→ **MATERIAL PROVIDED**
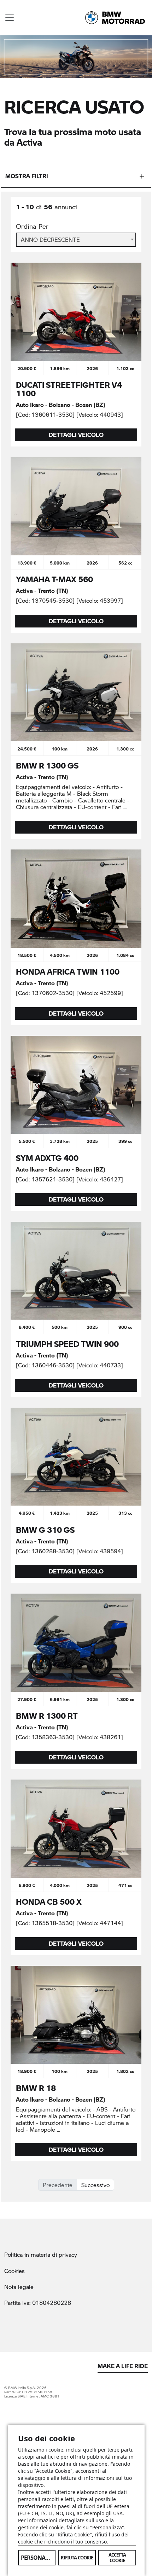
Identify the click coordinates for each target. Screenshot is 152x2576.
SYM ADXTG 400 (47, 1158)
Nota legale (19, 2286)
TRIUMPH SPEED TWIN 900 (67, 1344)
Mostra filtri (26, 176)
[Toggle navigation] (9, 17)
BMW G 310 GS (45, 1530)
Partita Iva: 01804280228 (37, 2302)
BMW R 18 (36, 2088)
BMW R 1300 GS (47, 765)
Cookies (14, 2270)
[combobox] (76, 240)
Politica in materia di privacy (40, 2254)
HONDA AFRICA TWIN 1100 (67, 971)
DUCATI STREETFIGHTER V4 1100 (69, 389)
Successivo (95, 2185)
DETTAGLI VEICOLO (76, 434)
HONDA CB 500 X (49, 1901)
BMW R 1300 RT (47, 1716)
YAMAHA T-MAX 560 (54, 579)
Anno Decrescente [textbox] (50, 239)
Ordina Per (32, 226)
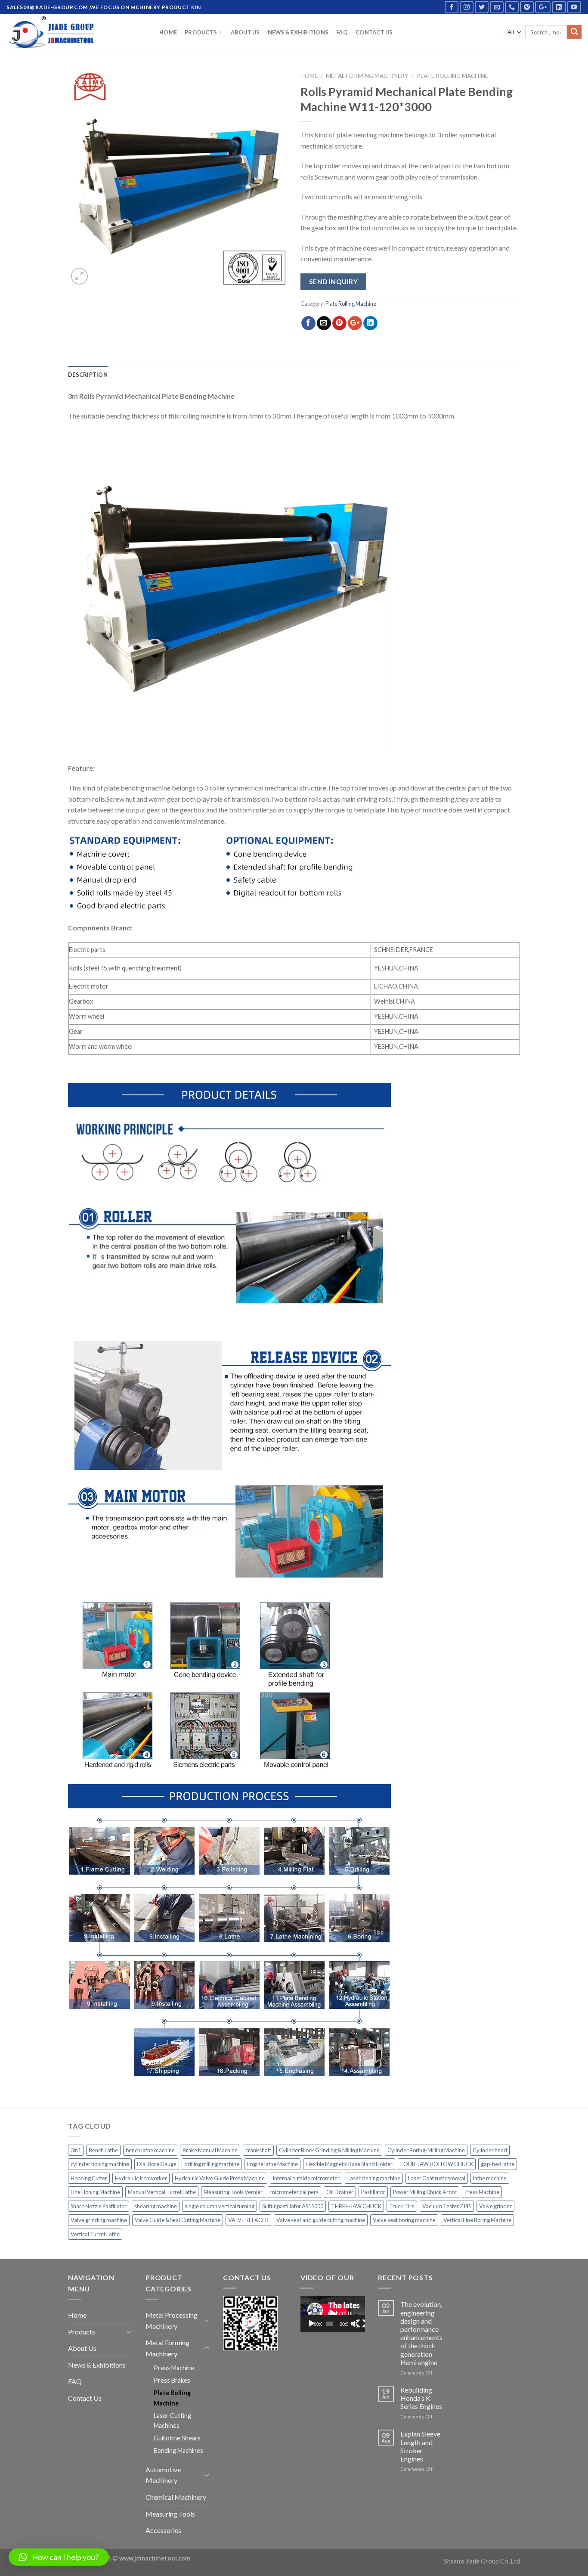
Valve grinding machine (99, 2219)
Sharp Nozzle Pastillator (99, 2206)
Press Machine (481, 2192)
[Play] (311, 2323)
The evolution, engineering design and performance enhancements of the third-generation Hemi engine (421, 2333)
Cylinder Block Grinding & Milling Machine (329, 2150)
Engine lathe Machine (272, 2164)
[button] (59, 2557)
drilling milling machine (211, 2164)
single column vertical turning (219, 2206)
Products (201, 32)
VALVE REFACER (248, 2219)
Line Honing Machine (95, 2192)
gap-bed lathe (497, 2164)
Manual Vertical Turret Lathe (162, 2192)
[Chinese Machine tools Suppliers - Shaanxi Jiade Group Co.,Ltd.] (76, 32)
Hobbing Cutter (89, 2178)
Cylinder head (490, 2150)
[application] (332, 2314)
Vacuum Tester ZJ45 (446, 2206)
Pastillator (373, 2192)
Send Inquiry (333, 281)
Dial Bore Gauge (156, 2164)
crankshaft (258, 2150)
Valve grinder (495, 2206)
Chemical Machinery (175, 2497)
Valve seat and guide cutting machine (320, 2219)
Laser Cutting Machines (172, 2420)
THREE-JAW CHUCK (356, 2206)
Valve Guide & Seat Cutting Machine (177, 2219)
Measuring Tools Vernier (233, 2192)
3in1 (76, 2150)
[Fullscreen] (361, 2323)
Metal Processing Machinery (171, 2320)
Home (168, 32)
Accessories (163, 2530)
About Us (245, 32)
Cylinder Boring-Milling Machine (426, 2150)
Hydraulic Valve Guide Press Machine (220, 2178)
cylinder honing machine (100, 2164)
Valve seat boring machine (404, 2219)
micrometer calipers (294, 2192)
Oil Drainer (339, 2192)
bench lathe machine (150, 2150)
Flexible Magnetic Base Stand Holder (349, 2164)
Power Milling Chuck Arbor (425, 2192)
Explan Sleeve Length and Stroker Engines (420, 2446)
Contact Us (374, 32)
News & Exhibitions (298, 32)
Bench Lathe (103, 2150)
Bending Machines (178, 2450)
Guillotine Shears (177, 2438)
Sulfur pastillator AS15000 (292, 2206)
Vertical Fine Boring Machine (477, 2219)
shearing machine (155, 2206)
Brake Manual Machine (210, 2150)
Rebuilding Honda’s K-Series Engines (421, 2398)
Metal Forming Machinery (367, 75)
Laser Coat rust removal (436, 2178)
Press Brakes (172, 2380)
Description (88, 374)
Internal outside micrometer (306, 2178)
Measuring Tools (170, 2514)
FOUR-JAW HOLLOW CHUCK (436, 2164)
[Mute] (353, 2323)
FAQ (342, 32)
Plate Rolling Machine (452, 75)
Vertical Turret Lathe (95, 2234)
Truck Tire (402, 2206)
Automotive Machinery (163, 2475)
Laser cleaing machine (373, 2178)
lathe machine (490, 2178)
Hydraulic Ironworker (141, 2178)
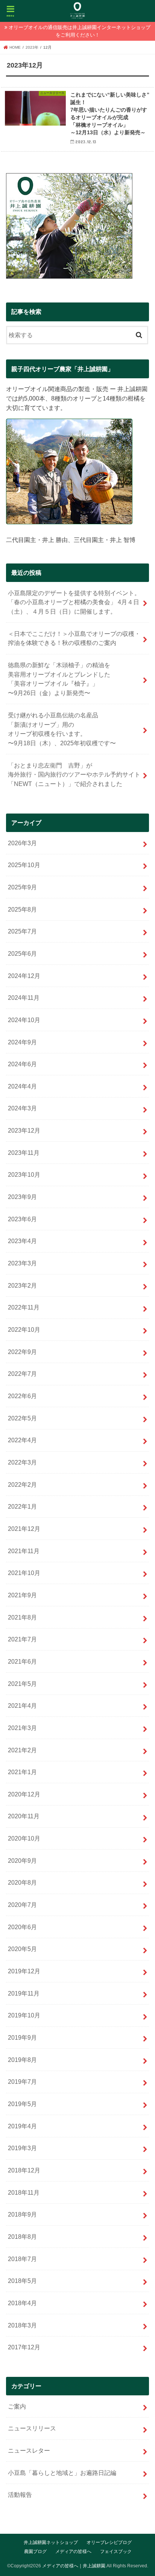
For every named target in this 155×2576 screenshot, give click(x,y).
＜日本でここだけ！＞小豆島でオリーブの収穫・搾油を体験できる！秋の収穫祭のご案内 (74, 638)
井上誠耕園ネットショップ (51, 2542)
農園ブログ (35, 2551)
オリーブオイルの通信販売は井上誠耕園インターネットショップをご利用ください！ (79, 31)
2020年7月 (22, 1904)
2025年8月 (22, 909)
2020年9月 (22, 1860)
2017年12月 (24, 2347)
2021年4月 (22, 1705)
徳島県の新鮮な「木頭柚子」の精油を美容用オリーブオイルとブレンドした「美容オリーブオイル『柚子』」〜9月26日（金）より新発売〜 (59, 679)
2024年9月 (22, 1042)
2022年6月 (22, 1395)
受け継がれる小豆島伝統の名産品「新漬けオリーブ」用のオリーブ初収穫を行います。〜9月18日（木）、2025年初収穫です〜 (62, 729)
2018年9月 (22, 2214)
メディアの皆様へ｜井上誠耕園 (73, 2566)
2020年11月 (24, 1816)
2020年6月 (22, 1927)
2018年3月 (22, 2325)
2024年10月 (24, 1019)
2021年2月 (22, 1750)
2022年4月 (22, 1440)
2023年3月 (22, 1263)
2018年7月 (22, 2258)
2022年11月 (24, 1307)
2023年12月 (24, 1130)
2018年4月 (22, 2303)
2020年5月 (22, 1948)
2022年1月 (22, 1506)
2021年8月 (22, 1617)
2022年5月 (22, 1418)
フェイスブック (116, 2551)
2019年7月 (22, 2081)
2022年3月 (22, 1462)
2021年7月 (22, 1639)
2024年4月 (22, 1086)
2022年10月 (24, 1329)
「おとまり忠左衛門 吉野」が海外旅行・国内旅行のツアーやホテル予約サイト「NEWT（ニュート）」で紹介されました (74, 774)
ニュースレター (29, 2450)
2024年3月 (22, 1108)
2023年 (32, 47)
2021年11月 (24, 1550)
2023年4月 (22, 1240)
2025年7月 (22, 931)
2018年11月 (24, 2192)
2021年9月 (22, 1595)
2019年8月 (22, 2059)
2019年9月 (22, 2037)
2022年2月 (22, 1484)
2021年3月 (22, 1727)
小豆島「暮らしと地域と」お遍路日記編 (62, 2472)
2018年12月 (24, 2170)
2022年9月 (22, 1351)
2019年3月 (22, 2148)
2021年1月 (22, 1772)
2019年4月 (22, 2126)
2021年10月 (24, 1572)
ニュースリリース (32, 2428)
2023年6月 (22, 1219)
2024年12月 (24, 975)
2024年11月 (24, 997)
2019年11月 (24, 1993)
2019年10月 (24, 2015)
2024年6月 (22, 1064)
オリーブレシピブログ (109, 2542)
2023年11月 (24, 1152)
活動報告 (20, 2494)
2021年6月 (22, 1661)
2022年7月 (22, 1373)
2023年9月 (22, 1196)
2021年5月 (22, 1683)
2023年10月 (24, 1174)
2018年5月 (22, 2280)
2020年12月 (24, 1794)
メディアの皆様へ (73, 2551)
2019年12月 (24, 1971)
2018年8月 (22, 2236)
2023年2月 (22, 1285)
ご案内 (17, 2406)
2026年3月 (22, 843)
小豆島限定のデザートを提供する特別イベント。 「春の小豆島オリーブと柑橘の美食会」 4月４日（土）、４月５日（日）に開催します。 (74, 602)
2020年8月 (22, 1882)
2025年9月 (22, 887)
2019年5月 (22, 2103)
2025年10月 (24, 864)
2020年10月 (24, 1838)
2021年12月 (24, 1528)
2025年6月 (22, 953)
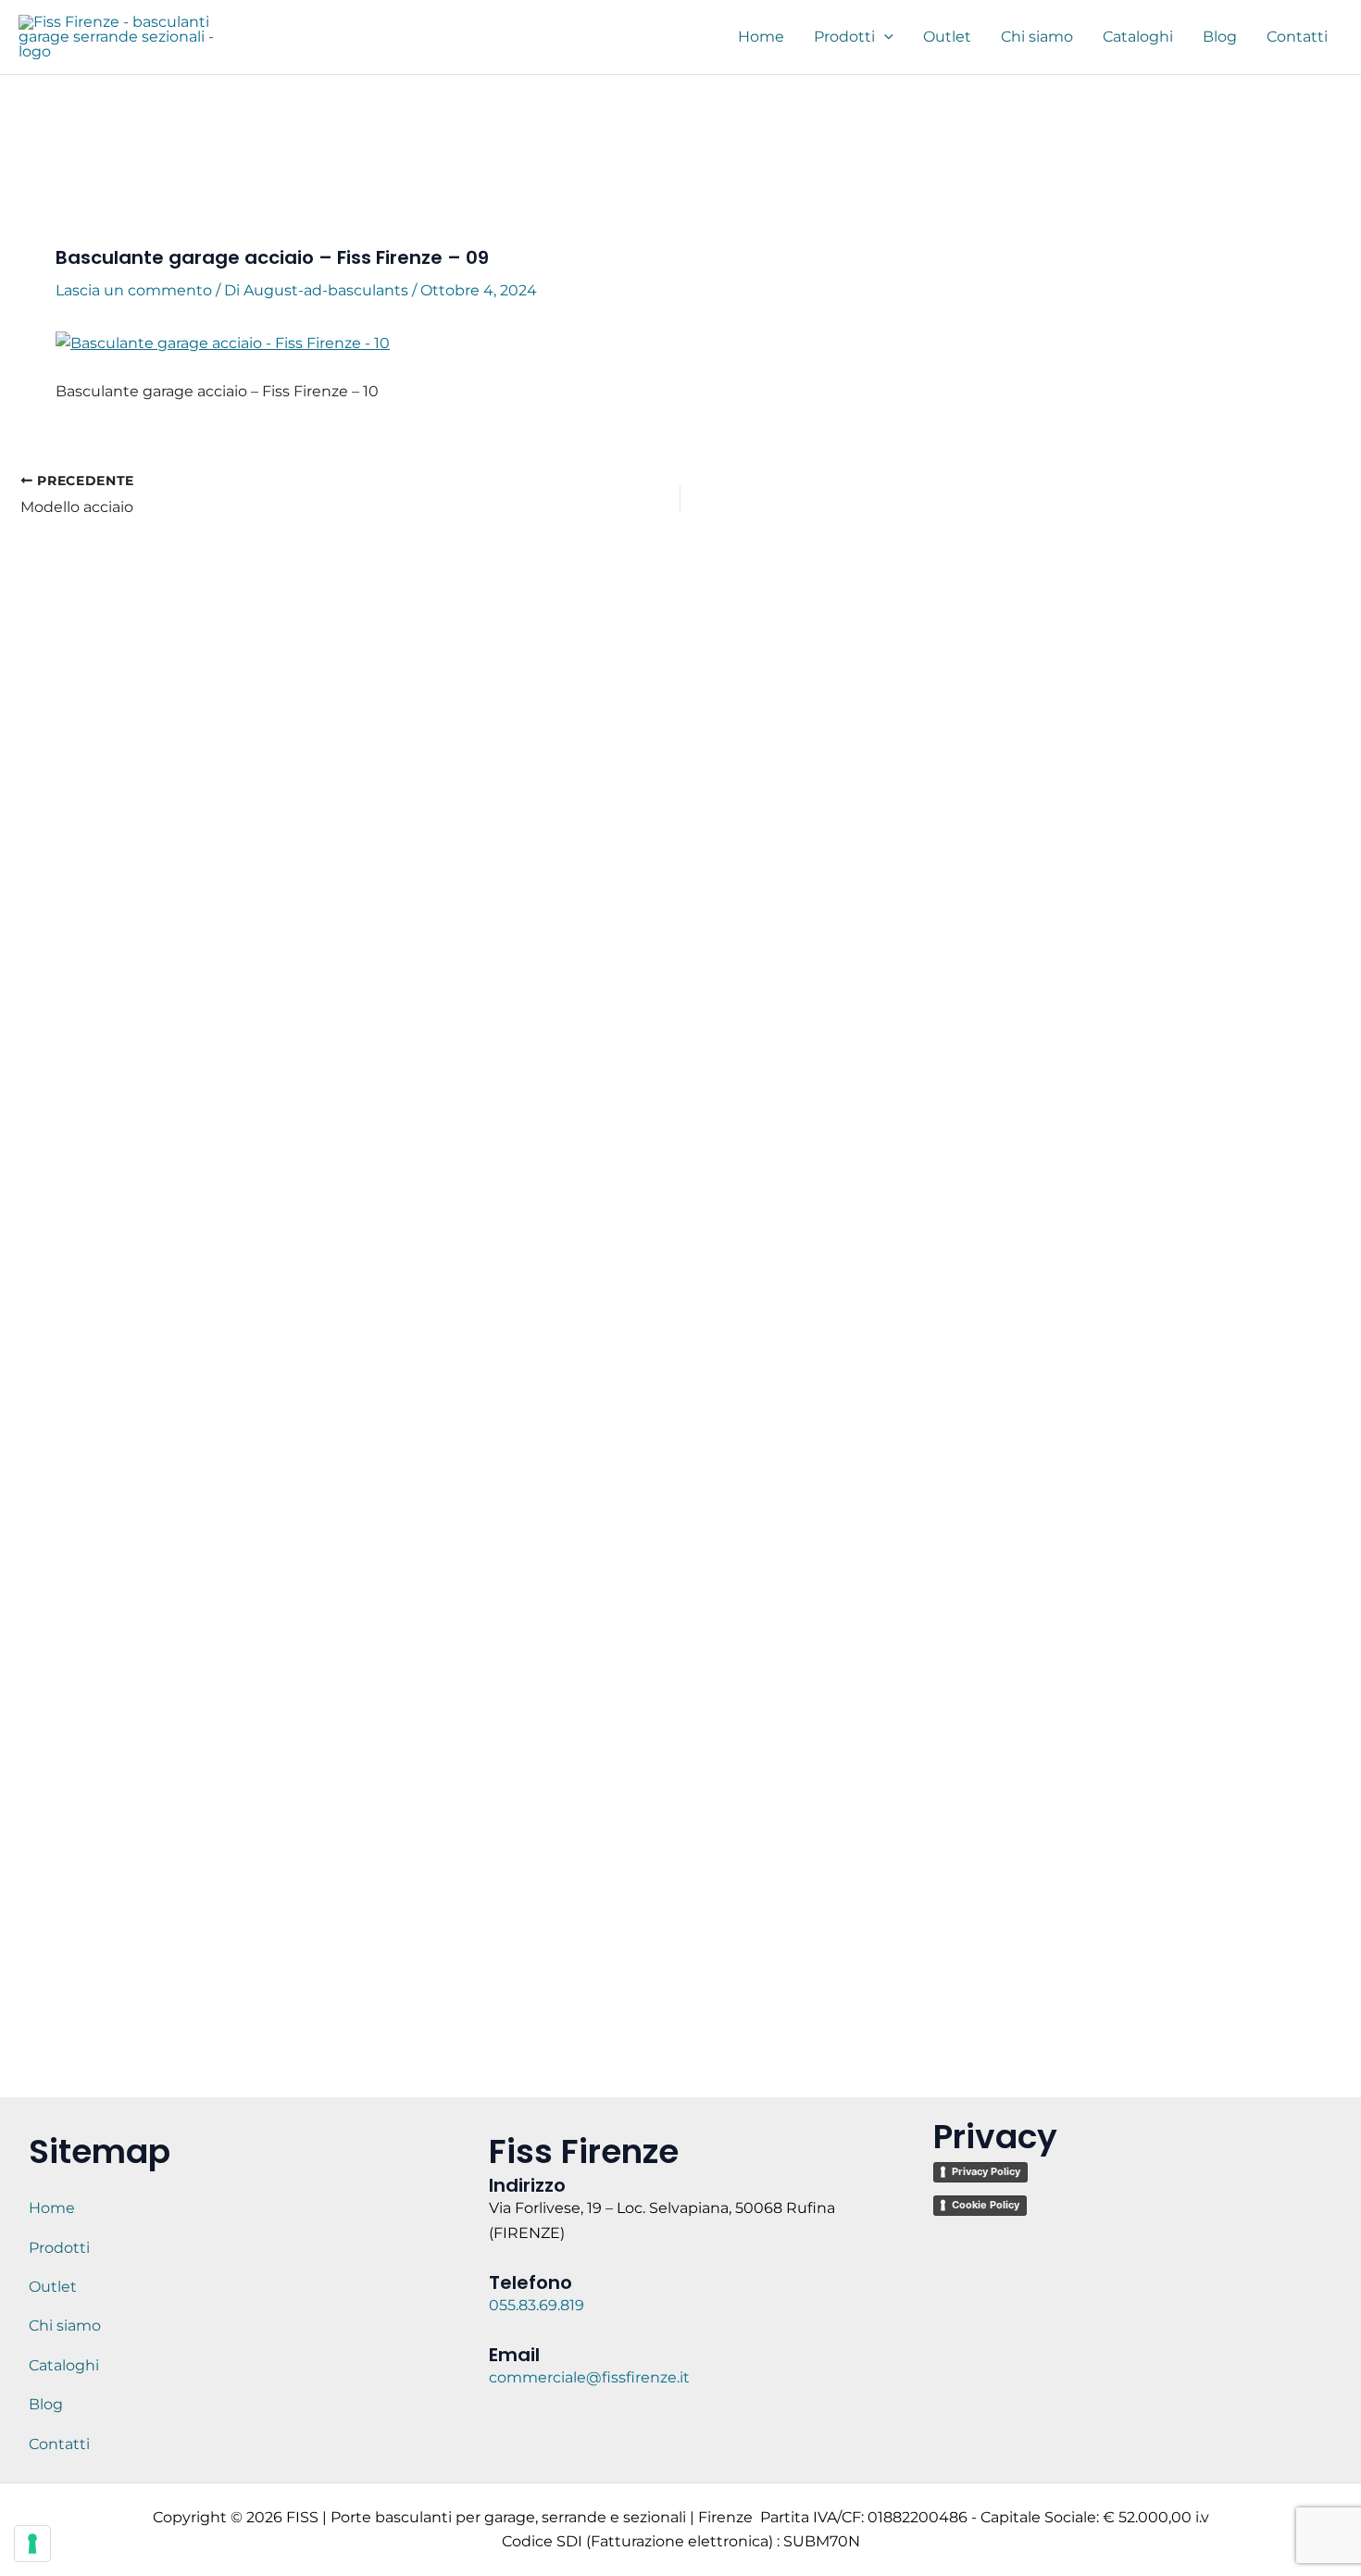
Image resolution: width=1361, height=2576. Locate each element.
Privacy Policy (986, 2171)
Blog (46, 2404)
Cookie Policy (985, 2204)
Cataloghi (64, 2365)
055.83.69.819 (538, 2305)
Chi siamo (65, 2325)
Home (52, 2208)
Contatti (59, 2444)
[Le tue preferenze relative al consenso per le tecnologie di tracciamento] (32, 2543)
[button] (884, 37)
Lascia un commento (134, 290)
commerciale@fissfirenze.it (589, 2377)
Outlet (53, 2286)
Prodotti (59, 2248)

→ **EXERCISE AIM**
Give again exactly the lines running from the beginning of the material above through the line that contains "BMW R 18 (36, 2088)", and leave out every picture.

→ **REPLY TO THE EXERCISE**
Identify the click coordinates for each target. Screenshot is 152x2576.
SYM ADXTG 400 (47, 1158)
Nota legale (19, 2286)
TRIUMPH SPEED TWIN 900 (67, 1344)
Mostra filtri (26, 176)
[Toggle navigation] (9, 17)
BMW G 310 GS (45, 1530)
Partita Iva: 01804280228 (37, 2302)
BMW R 18 (36, 2088)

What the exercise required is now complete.